In 2013, Colgate-Palmolive’s Speed Stick brand purchased a coveted and high-priced Super Bowl ad. Given the exorbitant price tag for just 30 second of airtime, they took steps to ensure that the ad creative itself was the most engaging and memorable video asset they could get their hands on. The company tested several commercials on well-known video sites in the run-up to the Super Bowl, measuring the effectiveness of the ads. The highest-performing ad went to the Super Bowl.

I happen to know a lot about this particular Speed Stick ad, because I produced it. To develop several possible Super Bowl commercials, Speed Stick invited agencies and creative professionals to take part in an ad creation contest using Tongal, a crowdsourcing platform for video ad creative. Through Tongal, I produced the Speed Stick “Laundry” commercial, which was selected to run during the first commercial break in the Super Bowl’s third quarter.

The idea of pre-releasing potential Super Bowl ads before the Super Bowl would have been unthinkable just five years ago. Agencies spent months crafting their best work for their brand clients, and then unveiled the ‘finished product’ during the game. But now, more and more advertisers are using the testing approach to try out several different ads before the game airs – gaining buzz and social traction for their brand during the process.

Will we see more brands releasing ads online prior to the big day? Probably. Some say it kills the surprise, but Scott Campbell, general manager for integrated marketing communications at Colgate-Palmolive, disagrees. In a New York Times interview last year, he stated, “We don’t see any down side to forgoing the ‘aha!’ moment during the game…whatever we get by giving it to our online community is all to the plus.”

But there are right and wrong ways to test your potential Super Bowl ads before the Big Game, and these same testing rules apply to campaigns launched throughout the year. To make sure you get the most accurate insights into which ads deliver the best engagement, effectiveness, and social reach, you don’t just have to measure metrics, you have to measure the right video metrics – something many advertisers still don’t get right.
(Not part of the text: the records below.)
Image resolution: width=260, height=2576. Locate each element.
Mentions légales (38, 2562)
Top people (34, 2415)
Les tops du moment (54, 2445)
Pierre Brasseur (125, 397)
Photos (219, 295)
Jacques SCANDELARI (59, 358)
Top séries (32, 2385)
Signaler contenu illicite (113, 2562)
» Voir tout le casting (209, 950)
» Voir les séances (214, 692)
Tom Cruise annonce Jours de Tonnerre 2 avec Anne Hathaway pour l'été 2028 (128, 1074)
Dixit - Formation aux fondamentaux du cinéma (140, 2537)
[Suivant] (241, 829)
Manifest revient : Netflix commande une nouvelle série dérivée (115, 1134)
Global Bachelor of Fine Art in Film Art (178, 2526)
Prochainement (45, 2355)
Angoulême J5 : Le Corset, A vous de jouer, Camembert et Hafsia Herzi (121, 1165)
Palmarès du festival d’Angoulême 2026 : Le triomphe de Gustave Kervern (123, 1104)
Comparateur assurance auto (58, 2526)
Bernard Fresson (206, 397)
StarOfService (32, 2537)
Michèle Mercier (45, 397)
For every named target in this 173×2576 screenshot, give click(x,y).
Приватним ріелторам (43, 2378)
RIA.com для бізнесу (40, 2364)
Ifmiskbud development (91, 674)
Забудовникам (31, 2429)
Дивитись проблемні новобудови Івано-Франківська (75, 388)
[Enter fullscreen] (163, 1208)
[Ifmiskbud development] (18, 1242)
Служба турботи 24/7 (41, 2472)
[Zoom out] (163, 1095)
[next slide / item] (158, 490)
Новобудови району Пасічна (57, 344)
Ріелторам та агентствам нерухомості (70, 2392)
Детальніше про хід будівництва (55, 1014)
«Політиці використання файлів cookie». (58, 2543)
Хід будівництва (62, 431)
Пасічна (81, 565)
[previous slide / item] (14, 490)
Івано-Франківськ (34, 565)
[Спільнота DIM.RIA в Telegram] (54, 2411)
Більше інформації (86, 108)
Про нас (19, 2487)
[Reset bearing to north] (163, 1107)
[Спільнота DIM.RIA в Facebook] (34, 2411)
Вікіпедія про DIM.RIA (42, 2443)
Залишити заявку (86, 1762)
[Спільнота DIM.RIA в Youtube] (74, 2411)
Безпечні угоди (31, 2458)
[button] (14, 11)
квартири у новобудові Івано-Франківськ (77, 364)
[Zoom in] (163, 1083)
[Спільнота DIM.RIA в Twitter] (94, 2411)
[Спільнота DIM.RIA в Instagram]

The days of seeing the Volkswagen, eTrade, and Budweiser commercials for the first time on the day of Super Bowl are long gone. Now, consumers can log in days or weeks before to see a huge selection of game-day commercial contenders. As an advertiser, it makes sense to test and measure several potential creatives before choosing the best to air during the Super Bowl and increasingly, it will make sense to test multiple creatives before making any media buy at all.